La tradizione popolare, dunque, riprende il simbolo del dono proprio di quella religiosa. In realtà, però, già gli antichi Romani si scambiavano doni dal 17 al 23 dicembre, periodo in cui celebravano i Saturnalia, la festa in onore di Saturno e li chiamavano strenne, da cui il termine ancora oggi in uso di strenna natalizia.
La dea Strenia
La parola strenna verrebbe dalla lingua sabina, ma è da mettere in relazione anche con il latino austrinus “del freddo rigido” o con il greco strenòs “forza”, e significava “salute” (Elpidiano), da cui anche l’aggettivo italiano “strenuo”. La tradizione dello scambio di strenne discenderebbe da Tazio (o forse da Romolo), re sabino, che per primo avrebbe colto dei ramoscelli nel bosco sacro a Strenia o Strenua per farne dono come buon augurio per il nuovo anno (Varrone). Questo bosco si trovava tra Celio ed Esquilino, secondo Varrone, ai piedi del Celio, secondo Ovidio.
I Romani usavano regalare statuette bianche di Strenia in occasione delle nascite, nere per una morte. Durante i Saturnalia, si donavano ai bambini biscotti di marzapane che raffiguravano la dea Strenia con tre seni. Questi dolcetti ci ricordano certamente i dolciumi che la Befana porta in dono ai bambini.
Deverra e i ramoscelli sacri
Sul Mons Viminalis c’era anche il bosco di salix viminalis, sacro a Deverra, con i cui ramoscelli si costruivano scope per spazzare le abitazioni, le soglie soprattutto, al fine di tenere lontani gli spiriti maligni.

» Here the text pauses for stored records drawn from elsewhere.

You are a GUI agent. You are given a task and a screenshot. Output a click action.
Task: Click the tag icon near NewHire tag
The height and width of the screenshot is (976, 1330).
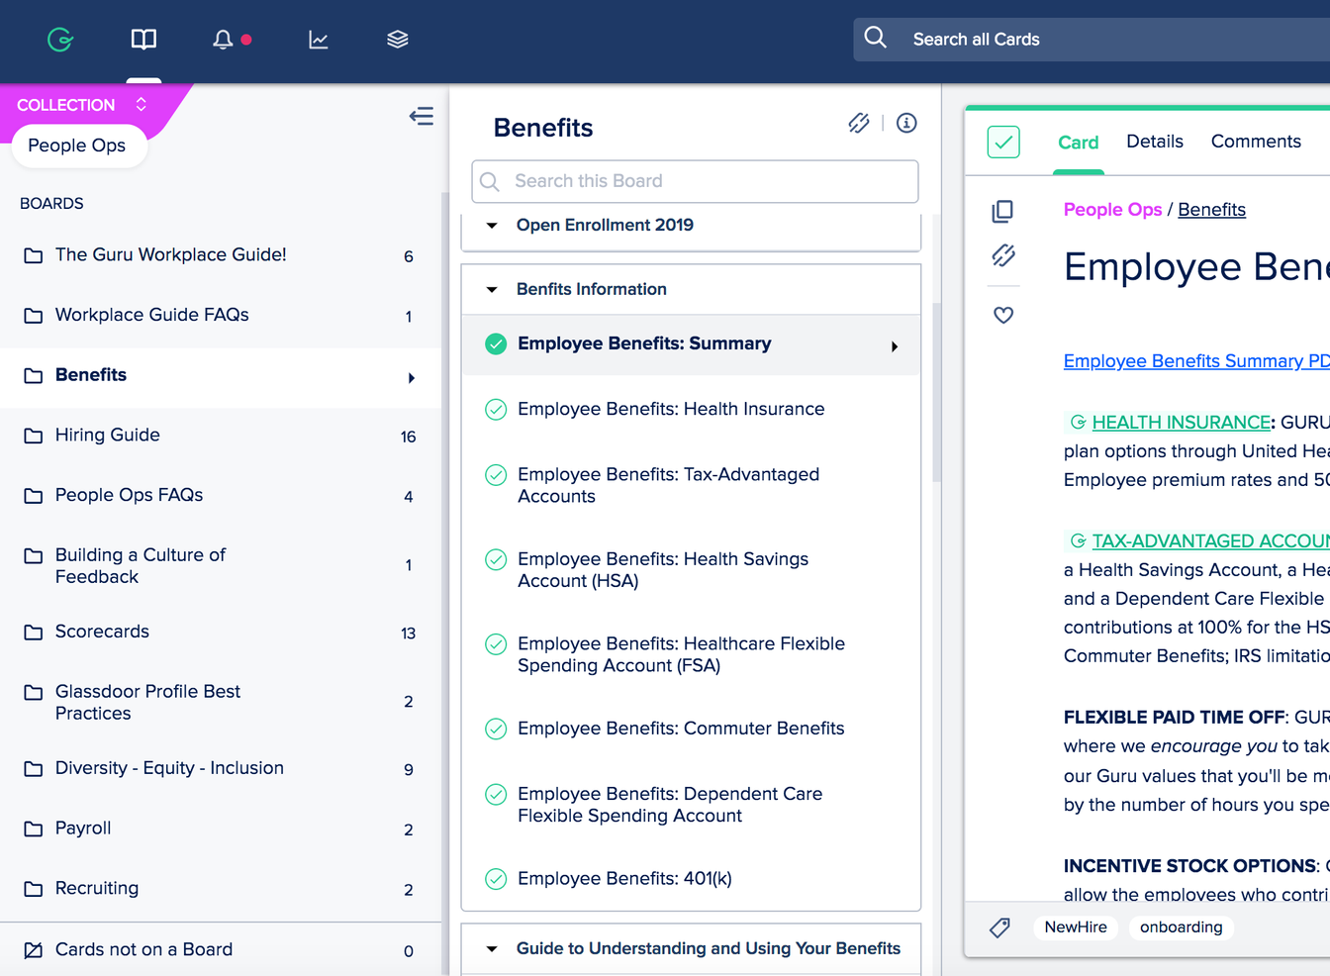pos(998,927)
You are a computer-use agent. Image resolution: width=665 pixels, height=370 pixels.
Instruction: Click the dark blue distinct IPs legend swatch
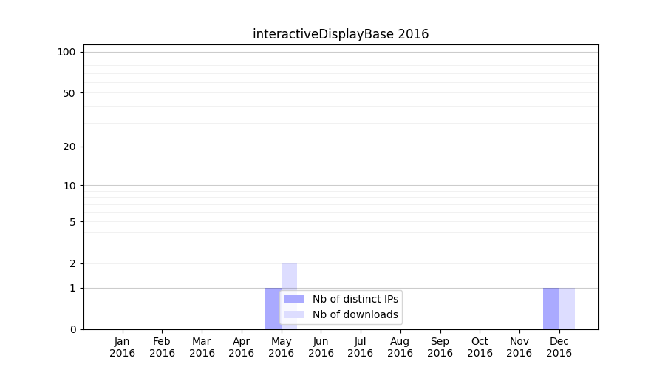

Le scope erano anche poste alla ianua (porta) di casa come protezione da questi spiriti, alla fine del vecchio e inizio del nuovo anno (confrontiamo l’etimologia di ianua con Ianuarius, gennaio). Certamente a noi tutti queste scope richiamano alla mente i piccoli oggetti a forma di scopa, di diverso materiale, che usiamo scambiarci come portafortuna in questo periodo di inizio d’anno.

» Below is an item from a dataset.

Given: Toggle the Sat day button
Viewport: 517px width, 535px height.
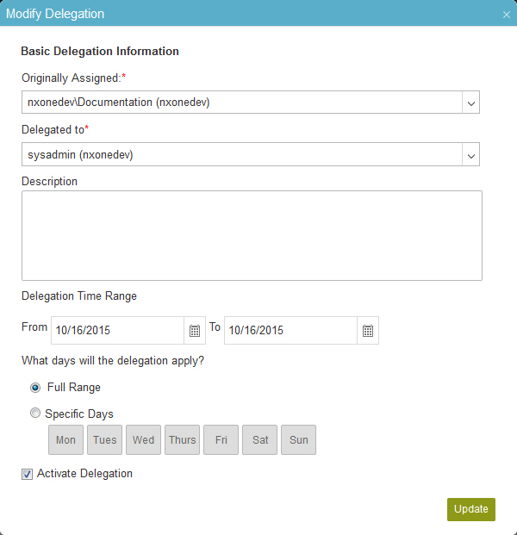Looking at the screenshot, I should click(259, 440).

Diana, Perchta: tradizione greca e celtica
I Romani credevano che nei dodici giorni dopo il Solstizio di inverno (circa 23 dicembre – 5 gennaio), Diana (l’Artemide greca) o anche Abundia o Satia (c’è una sovrapposizione di più figure nella tradizione) volasse al di sopra dei campi per rendere fertili i futuri raccolti. Anche nella tradizione celtica, però, esisteva la figura di Perchta anche detta Berchta o Berta, divinità protettrice degli animali e dei campi, dall’aspetto di una vecchia, che si credeva si mostrasse negli stessi giorni a cavallo tra la fine e l’inizio dell’anno. Una divinità certamente assimilabile alla dea della Luna cioè a Diana.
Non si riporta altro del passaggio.